■ EXERCISE DESCRIPTION
Reproduce the entries from their first line up to and including the line with "Task: Print the curve plot". Leave out everything after it.
--- INFORMATION GIVEN Enclosed Below ---
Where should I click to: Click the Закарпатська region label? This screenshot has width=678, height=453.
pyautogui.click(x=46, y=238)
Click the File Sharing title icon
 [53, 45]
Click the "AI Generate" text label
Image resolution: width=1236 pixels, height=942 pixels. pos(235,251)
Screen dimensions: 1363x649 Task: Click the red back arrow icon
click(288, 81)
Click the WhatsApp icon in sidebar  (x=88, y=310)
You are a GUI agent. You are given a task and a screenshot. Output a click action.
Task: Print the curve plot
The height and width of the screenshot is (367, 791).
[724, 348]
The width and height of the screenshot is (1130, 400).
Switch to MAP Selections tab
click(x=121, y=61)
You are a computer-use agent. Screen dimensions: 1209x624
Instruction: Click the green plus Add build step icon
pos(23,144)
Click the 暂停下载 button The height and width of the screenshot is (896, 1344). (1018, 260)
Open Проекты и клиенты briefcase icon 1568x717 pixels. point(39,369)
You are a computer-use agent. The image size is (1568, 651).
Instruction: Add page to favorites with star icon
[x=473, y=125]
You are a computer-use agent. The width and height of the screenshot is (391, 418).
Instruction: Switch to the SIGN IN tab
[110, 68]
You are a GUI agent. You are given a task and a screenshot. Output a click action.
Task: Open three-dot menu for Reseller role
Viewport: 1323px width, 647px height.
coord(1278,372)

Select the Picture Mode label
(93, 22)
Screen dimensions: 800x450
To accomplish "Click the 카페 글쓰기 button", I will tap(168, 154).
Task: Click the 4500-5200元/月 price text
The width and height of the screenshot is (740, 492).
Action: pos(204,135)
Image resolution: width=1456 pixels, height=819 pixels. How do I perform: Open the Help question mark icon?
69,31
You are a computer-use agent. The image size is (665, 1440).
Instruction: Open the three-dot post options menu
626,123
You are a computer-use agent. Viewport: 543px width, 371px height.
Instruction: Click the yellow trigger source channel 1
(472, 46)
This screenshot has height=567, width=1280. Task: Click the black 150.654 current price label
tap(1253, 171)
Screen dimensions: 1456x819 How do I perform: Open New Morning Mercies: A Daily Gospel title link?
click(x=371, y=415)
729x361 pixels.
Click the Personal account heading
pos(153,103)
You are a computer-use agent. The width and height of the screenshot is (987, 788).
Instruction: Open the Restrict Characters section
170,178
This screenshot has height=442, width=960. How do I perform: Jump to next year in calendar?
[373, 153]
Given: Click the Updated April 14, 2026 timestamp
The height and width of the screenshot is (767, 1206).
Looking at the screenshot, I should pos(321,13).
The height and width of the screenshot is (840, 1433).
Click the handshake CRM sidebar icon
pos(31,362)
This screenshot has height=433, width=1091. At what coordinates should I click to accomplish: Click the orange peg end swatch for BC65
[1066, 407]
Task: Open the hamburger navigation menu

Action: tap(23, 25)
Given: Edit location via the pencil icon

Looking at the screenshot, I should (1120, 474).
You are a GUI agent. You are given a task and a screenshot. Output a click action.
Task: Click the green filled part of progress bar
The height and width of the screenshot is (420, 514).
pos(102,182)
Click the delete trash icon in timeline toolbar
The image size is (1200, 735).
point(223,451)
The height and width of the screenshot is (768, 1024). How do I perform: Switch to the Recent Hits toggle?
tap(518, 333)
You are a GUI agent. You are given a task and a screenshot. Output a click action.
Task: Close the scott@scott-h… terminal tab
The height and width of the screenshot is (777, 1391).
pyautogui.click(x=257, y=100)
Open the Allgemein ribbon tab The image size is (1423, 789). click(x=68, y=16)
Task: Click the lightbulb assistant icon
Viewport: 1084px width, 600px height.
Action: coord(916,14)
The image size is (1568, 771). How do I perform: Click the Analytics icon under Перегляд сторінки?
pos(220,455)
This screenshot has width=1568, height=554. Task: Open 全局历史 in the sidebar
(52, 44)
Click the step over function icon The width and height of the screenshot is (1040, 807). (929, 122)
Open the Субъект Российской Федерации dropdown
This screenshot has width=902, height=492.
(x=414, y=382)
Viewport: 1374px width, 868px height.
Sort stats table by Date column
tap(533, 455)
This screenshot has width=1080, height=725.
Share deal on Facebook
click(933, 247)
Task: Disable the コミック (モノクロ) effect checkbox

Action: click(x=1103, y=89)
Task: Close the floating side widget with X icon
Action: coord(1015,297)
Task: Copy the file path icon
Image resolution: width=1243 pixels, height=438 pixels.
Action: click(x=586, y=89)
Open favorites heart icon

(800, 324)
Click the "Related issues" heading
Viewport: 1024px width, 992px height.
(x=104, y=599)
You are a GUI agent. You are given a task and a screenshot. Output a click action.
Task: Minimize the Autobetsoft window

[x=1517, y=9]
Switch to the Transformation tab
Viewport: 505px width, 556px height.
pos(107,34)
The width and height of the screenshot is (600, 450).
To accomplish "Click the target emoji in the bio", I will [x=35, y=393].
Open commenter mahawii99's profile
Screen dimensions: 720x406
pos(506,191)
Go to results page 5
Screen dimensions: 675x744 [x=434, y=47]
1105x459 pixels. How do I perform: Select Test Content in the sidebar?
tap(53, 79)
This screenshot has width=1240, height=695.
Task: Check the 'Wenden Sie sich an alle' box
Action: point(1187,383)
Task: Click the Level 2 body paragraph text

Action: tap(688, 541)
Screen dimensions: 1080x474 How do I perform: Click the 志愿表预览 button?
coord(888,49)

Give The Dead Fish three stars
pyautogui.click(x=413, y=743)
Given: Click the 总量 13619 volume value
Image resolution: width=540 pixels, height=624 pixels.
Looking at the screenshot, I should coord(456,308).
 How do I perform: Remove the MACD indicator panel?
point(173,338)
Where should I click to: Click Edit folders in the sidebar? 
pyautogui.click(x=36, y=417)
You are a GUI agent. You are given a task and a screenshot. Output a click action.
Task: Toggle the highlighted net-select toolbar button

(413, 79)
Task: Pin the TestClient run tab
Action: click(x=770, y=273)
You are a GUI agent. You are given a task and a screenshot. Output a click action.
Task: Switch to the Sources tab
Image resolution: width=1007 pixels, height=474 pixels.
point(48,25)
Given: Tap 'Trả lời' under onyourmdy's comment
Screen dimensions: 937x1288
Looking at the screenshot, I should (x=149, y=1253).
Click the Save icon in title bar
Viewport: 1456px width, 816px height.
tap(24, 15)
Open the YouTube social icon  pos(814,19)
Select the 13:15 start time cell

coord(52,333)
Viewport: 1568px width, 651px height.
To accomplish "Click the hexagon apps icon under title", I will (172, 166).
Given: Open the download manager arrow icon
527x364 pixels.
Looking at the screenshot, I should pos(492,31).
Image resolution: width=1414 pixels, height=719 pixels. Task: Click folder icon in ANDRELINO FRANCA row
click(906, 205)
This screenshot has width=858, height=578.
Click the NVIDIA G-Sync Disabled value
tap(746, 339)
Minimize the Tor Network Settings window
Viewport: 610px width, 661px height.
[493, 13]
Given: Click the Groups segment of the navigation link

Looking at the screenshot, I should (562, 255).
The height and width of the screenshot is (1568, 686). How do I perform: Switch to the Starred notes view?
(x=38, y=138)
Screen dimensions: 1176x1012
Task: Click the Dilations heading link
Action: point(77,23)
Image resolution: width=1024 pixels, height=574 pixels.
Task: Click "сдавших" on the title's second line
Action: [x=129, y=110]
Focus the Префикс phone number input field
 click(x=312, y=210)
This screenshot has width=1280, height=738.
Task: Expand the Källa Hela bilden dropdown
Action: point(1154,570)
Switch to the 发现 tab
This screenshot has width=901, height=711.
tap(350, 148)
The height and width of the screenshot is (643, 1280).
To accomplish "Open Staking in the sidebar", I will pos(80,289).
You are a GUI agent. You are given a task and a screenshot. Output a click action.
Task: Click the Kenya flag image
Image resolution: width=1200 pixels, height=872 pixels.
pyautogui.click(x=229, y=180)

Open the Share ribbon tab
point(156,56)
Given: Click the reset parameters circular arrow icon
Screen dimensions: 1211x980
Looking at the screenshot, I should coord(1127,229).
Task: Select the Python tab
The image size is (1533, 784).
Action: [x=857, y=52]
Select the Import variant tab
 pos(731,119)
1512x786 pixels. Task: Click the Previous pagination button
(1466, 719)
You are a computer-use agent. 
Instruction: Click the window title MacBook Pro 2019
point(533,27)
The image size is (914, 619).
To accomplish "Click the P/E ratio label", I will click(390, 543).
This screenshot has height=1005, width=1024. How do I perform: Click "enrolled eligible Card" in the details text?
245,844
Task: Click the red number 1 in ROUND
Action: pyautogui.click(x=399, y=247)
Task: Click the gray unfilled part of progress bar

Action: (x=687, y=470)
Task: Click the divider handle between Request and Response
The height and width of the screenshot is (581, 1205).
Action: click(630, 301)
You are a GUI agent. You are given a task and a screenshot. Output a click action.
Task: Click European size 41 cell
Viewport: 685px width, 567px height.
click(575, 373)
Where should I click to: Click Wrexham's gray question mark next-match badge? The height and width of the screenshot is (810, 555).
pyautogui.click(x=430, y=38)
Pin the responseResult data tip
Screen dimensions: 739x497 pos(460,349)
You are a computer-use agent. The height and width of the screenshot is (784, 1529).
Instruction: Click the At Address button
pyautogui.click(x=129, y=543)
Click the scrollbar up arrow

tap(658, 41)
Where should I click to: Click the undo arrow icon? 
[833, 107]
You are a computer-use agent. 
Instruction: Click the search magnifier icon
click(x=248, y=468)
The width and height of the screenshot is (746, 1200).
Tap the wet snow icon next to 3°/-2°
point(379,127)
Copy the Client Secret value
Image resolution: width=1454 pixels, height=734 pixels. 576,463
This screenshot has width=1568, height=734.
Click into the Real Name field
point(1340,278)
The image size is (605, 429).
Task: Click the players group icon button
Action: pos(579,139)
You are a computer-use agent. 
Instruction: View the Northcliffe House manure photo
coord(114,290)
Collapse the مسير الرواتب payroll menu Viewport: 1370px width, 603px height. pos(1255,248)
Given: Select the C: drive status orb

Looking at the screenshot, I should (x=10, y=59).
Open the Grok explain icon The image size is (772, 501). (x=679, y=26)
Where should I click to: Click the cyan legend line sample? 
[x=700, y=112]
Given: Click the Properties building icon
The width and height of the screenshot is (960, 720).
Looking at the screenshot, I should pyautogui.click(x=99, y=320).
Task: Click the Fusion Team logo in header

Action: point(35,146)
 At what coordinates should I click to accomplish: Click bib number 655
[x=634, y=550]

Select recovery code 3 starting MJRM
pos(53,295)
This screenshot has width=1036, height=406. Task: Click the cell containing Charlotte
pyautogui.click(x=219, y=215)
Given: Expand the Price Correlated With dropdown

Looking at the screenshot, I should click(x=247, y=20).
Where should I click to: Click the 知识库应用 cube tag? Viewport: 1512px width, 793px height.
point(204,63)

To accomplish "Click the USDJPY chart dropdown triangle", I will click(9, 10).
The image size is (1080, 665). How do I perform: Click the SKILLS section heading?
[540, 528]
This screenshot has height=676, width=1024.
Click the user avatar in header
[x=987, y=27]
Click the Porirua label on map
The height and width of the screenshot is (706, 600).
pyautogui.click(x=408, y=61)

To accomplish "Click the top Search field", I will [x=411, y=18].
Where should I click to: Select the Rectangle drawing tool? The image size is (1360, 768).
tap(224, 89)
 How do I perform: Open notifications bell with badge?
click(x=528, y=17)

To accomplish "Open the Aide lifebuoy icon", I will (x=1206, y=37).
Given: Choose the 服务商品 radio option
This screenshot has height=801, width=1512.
--- End of Enclosed INFORMATION GIVEN ---
■ WRITTEN RESPONSE
Where should I click to: Click the Закарпатська region label? This screenshot has width=678, height=453.
pyautogui.click(x=46, y=238)
Click the File Sharing title icon
 [53, 45]
Click the "AI Generate" text label
Image resolution: width=1236 pixels, height=942 pixels. pos(235,251)
Screen dimensions: 1363x649 Task: Click the red back arrow icon
click(288, 81)
Click the WhatsApp icon in sidebar  (x=88, y=310)
You are a GUI agent. You are given a task and a screenshot. Output a click action.
Task: Print the curve plot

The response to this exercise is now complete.